"Temporality is part of the truth" -- Chuck Klosterman

Thursday, May 24, 2012

Prayer in the Far Future

I'm fascinated with stories of the far future. Something about speculation showcasing the future of the human race through time and space speaks to me on a cellular level. Recently I've engaged in a few of these kinds of stories, and I want to try to explain what makes them meaningful to me. As a result, this post might be a bit lengthy, so if you don't want to read about the books, skip down to the part about Star Trek because that's where I gets provocative.

This trip starts with my perusal of the book Vortex by Robert Charles Wilson. It's the third (probably the last) in a series that begins with Spin and then Axis.

The premise begins with the day the stars go out. Spin is about how the Earth is suddenly encircled by some kind of force field that allows the planet to experience time at a much slower rate than the rest of the universe (which is the phenomenon they dub "the Spin"). Millions of years pass on the outside, while just a few pass for Earth's humans. The much abbreviated version of the story is that an advanced and ancient alien intelligence called the Hypotheticals has taken it upon itself to cocoon the Earth before we destroy ourselves. At the end, a portal has opened to another Earth-like planet, allowing humanity to plunder it for its resources and continue our passive march towards oblivion.

Axis tells a new story, after the portal has been open for years, with different characters, one of whom is a genetically engineered boy named Isaac born through technology stolen from the Hypotheticals. It allows him to establish some kind of connection with the alien intelligence, and he and a regular old human named Turk end up melding with the Hypotheticals in an unexplained way. It's a differently told book, and not as engrossing as Spin. Worse, Axis doesn't expound on the questions put forth in Spin about who the Hypotheticals are and what they really want.

Vortex is yet another different kind of book set in this same universe, but this time told in the dual time periods of both a few years after the Spin begins and ten thousand years after Turk and Isaac are taken. Turk and Isaac discover more about the nature of the Hypotheticals as they witness the death of the planet Earth. Meanwhile, ten thousand years earlier, their story is written down by a young man who's hearing voices and in trouble with the post-Spin law. You understand how this is possible by the end of the book, but again, it's not as epic as Spin.

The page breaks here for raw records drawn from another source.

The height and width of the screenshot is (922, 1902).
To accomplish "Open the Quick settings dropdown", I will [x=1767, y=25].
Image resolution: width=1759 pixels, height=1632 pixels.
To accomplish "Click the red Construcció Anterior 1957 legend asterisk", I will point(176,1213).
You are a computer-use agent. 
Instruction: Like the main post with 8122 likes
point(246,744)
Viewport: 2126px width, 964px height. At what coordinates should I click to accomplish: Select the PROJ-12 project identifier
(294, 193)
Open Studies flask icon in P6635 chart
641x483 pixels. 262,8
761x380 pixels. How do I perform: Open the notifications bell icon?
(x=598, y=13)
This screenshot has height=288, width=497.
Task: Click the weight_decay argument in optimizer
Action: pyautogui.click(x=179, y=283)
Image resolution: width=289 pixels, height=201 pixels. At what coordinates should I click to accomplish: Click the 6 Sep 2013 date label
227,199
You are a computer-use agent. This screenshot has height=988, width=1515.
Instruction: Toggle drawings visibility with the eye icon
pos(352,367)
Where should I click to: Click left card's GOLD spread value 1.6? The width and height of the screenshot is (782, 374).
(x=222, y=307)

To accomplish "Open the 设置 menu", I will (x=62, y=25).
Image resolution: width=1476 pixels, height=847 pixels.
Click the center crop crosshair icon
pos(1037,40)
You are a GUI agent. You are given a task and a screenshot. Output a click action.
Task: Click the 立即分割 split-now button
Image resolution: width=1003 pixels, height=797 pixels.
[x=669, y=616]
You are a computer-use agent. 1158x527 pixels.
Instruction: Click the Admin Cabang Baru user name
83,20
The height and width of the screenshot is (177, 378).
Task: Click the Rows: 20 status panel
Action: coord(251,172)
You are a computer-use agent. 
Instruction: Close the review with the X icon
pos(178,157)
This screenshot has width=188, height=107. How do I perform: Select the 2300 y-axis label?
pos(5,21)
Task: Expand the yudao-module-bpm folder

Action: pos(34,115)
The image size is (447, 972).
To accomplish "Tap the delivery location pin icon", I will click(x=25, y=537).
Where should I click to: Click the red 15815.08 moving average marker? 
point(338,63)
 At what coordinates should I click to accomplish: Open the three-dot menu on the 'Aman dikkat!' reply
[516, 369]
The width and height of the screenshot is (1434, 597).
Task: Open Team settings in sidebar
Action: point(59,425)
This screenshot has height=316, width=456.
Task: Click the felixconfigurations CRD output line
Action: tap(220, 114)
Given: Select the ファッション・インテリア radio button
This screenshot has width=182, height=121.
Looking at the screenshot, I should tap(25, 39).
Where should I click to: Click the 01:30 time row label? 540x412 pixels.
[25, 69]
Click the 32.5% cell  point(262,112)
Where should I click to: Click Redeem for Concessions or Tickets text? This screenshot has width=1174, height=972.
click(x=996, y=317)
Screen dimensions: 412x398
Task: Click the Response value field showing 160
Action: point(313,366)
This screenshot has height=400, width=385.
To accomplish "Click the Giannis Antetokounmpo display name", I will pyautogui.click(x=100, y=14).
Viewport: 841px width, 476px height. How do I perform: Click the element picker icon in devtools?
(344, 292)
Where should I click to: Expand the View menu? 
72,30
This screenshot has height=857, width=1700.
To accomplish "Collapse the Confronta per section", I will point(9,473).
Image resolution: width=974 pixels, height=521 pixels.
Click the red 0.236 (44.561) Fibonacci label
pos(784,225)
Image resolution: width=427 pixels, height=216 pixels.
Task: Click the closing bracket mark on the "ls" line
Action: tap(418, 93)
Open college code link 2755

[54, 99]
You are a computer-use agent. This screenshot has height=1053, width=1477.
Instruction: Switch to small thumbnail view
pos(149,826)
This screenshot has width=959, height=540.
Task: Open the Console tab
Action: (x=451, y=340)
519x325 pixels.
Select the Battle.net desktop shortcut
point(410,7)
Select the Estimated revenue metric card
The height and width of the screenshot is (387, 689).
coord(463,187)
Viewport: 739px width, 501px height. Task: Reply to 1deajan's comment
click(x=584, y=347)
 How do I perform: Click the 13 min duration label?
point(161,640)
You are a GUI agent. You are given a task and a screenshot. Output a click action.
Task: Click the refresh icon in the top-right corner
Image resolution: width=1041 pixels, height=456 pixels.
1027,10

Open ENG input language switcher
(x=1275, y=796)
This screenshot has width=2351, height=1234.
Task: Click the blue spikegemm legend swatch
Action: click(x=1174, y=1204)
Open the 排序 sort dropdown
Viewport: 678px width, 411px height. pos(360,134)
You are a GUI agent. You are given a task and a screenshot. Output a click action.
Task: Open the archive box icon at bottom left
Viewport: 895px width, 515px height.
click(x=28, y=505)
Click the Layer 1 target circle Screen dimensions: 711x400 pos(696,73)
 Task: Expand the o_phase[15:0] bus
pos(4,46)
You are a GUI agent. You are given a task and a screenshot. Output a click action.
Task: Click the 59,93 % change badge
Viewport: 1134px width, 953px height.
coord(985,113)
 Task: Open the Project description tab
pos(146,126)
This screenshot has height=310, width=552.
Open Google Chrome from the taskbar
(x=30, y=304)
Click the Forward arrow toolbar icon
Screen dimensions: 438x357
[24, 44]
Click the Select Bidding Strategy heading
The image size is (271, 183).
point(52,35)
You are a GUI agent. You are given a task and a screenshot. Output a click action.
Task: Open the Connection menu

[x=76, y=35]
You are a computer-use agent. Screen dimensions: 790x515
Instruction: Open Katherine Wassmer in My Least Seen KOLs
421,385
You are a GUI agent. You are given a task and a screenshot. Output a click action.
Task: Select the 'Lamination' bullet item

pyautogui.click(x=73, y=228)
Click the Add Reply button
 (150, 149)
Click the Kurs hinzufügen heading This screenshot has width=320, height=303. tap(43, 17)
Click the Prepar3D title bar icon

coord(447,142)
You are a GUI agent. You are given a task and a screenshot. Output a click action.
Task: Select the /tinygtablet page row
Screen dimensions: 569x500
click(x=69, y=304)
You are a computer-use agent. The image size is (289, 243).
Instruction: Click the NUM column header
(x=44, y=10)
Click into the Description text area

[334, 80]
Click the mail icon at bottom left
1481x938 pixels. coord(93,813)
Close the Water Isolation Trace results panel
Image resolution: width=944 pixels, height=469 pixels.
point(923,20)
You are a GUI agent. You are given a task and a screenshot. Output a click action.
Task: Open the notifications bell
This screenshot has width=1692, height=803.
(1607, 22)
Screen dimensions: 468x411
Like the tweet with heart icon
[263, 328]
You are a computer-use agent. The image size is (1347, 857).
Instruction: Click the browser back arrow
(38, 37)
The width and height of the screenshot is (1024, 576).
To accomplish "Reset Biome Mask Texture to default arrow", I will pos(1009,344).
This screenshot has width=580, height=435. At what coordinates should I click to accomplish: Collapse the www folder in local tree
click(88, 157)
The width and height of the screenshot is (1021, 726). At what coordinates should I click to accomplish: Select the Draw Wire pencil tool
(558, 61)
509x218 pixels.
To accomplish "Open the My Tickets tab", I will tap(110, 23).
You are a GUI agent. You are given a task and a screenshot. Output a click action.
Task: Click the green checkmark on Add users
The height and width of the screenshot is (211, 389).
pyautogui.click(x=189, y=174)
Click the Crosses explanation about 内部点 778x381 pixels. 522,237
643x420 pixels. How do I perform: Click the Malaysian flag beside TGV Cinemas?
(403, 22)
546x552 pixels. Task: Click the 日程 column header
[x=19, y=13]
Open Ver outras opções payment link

Still, the coda of Vortex takes you on another journey as Isaac becomes one with the Hypotheticals and goes even further through time and space than any human might imagine. I became much more interested in that story than the previous ones and was disappointed when it came to an end, seemingly to the end of the series. I wanted to know more about these ancient Hypotheticals and the far future Isaac had been flung into.

Wilson's series has reminded me all along of one of my favorite authors, Alastair Reynolds, who writes the Revelation Space series, which, somewhat like the Spin series, deals with humans in the future under threat of extinction from an ancient machine race. However, my favorite book from Reynolds isn't one from the Revelation Space series. It's Pushing Ice, a stand-alone story that begins with one of Saturn's moon, Janus, revealing itself as an alien spacecraft and taking its leave of the solar system. Swept into its wake, a human mining crew is pulled into an uncharted (I don't know if that's the correct astronomy term; it sounds very Gilligan's Island, but I guess that's what happens) sector of the galaxy and end up part of a solar-system-sized structure where they encounter alien races and have to work out their own all-too-human differences. What these humans do here has repercussions on the rest of humanity they left behind, but who have advanced during the thousands of years of their travel.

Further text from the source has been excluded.